The forces which the United States has at its disposal include the long-range B-52 bombers, ultra-modern F-117 stealth fighters, EA-6B radar-jamming aircraft and air-to-air refueling planes.
The Yugoslav army, meanwhile, has moved tanks into Kosovo, and the US Defence Department estimates that there are some 14,000 to 18,000 Yugoslav troops in Kosovo itself, and perhaps as many as another 20,000 around the perimeter of the province.
The Yugoslav air force and air defences were reorganised after they performed badly in the fighting with Slovenia and Croatia in 1991. But they still owe much to the Soviet style of integrated air defence which was designed specifically to deal with mass Nato air attacks.
Analysts say the Yugoslav air defence system may not be state-of-the-art, but many of its Soviet-supplied missiles remain very effective, and it includes shoulder-launched misiles which are difficult to target, and some 2,000 anti-aircraft guns.
It also has many back-up systems, and has been engaged in extensive training in recent weeks.
Image of invincibility
Over the past five decades, the Yugoslav military has deliberately manufactured an image of invincibility, based on stories of brave action against the Nazi invader in World War II.
Defence analyst Jonathan Eyal says years of sanctions and almost a decade of war in Slovenia, Croatia and Bosnia have sapped the effectiveness of the Yugoslav armed forces.
Huge inflation rates within Yugoslavia, coupled with the loss of weapon factories most of which were on the territory of now independent Bosnia could not have helped either. There are also reports of desertions especially among young recruits, and widespread evasion of the military draft.
Nevertheless, the Yugoslav military does enjoy some important advantages. The country's generals have always planned for a fight against overwhelming odds; during the Cold War the military was fearing an invasion from the Soviet Union.
As a result, the country is dotted with effective bunkers and installations designed to protect military equipment for destruction through air strikes.

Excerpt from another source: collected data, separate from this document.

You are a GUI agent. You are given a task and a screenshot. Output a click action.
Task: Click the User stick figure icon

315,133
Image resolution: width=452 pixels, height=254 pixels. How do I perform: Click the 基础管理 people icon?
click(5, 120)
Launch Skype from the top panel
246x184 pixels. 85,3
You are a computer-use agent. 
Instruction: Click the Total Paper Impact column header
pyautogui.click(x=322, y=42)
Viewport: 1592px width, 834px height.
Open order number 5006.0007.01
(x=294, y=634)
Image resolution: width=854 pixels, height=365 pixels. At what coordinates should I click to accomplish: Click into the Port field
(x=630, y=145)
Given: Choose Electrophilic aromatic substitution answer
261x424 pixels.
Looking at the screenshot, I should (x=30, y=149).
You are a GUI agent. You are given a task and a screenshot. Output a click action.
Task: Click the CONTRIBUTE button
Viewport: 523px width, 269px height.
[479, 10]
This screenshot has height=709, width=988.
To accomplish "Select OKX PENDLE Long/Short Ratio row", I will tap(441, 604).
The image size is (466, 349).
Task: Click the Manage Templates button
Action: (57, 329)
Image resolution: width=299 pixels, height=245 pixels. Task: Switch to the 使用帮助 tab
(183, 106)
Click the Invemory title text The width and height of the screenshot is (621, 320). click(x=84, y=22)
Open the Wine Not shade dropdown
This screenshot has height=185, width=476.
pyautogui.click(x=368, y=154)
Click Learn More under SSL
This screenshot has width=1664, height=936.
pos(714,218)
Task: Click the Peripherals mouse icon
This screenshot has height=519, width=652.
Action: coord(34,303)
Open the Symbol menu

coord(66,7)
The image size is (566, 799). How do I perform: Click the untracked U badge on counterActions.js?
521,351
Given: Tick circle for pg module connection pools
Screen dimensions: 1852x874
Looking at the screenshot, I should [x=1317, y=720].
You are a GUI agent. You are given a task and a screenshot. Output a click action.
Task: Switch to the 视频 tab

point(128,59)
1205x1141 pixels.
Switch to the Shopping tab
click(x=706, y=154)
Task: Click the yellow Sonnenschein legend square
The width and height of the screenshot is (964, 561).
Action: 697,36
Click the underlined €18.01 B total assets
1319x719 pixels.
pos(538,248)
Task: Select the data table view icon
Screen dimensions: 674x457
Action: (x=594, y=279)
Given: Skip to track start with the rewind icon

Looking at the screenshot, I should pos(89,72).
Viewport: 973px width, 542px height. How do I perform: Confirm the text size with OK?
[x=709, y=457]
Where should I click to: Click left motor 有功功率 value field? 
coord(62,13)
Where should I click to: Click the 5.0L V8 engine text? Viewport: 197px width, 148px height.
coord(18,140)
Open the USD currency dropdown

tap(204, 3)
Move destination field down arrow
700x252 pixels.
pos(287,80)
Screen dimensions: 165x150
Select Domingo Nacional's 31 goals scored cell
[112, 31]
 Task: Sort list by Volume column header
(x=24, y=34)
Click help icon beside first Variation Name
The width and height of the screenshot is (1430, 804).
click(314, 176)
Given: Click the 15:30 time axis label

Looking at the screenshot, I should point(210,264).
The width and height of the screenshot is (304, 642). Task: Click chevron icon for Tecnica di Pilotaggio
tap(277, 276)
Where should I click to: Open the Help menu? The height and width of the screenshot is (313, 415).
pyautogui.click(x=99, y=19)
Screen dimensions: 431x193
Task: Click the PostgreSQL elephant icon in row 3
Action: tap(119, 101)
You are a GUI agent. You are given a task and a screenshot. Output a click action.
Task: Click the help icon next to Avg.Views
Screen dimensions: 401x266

The generals are also trained to operate in individual and isolated units, an advantage which may become quite important if - as predicted - Nato aircraft manages to destroy the Yugoslav military communications system.
Many of the troops in Kosovo itself have already left their barracks and are positioned among the ethnic Albanian villages in the province.
Hitting such targets while avoiding casualties among the civilian population will be hard. So, although the final outcome of confrontation with the West is not in doubt, the military in Belgrade does have a few tricks up its sleeve.
The weather is also an important potential factor in the region, and could blunt Nato's air power.
BBC Defence Correspondent Mark Laity says Nato forces in Macedonia could in theory be at risk from Serb artillery, but Belgrade will be aware that any attack on Nato forces outside Yugoslavia would be met with a very severe response.
Belgrade's aircraft would be unlikely to be able to penetrate Nato air cover to conduct attacks on Nato forces.
Any misgivings within Nato about an air campaign have less to do with an assessment of the risk to Nato forces, than with the ultimate objectives of such a campaign.
There have been public expressions of disquiet in the United States and some European Nato member states that there is no long-term strategy if Belgrade refuses to back down.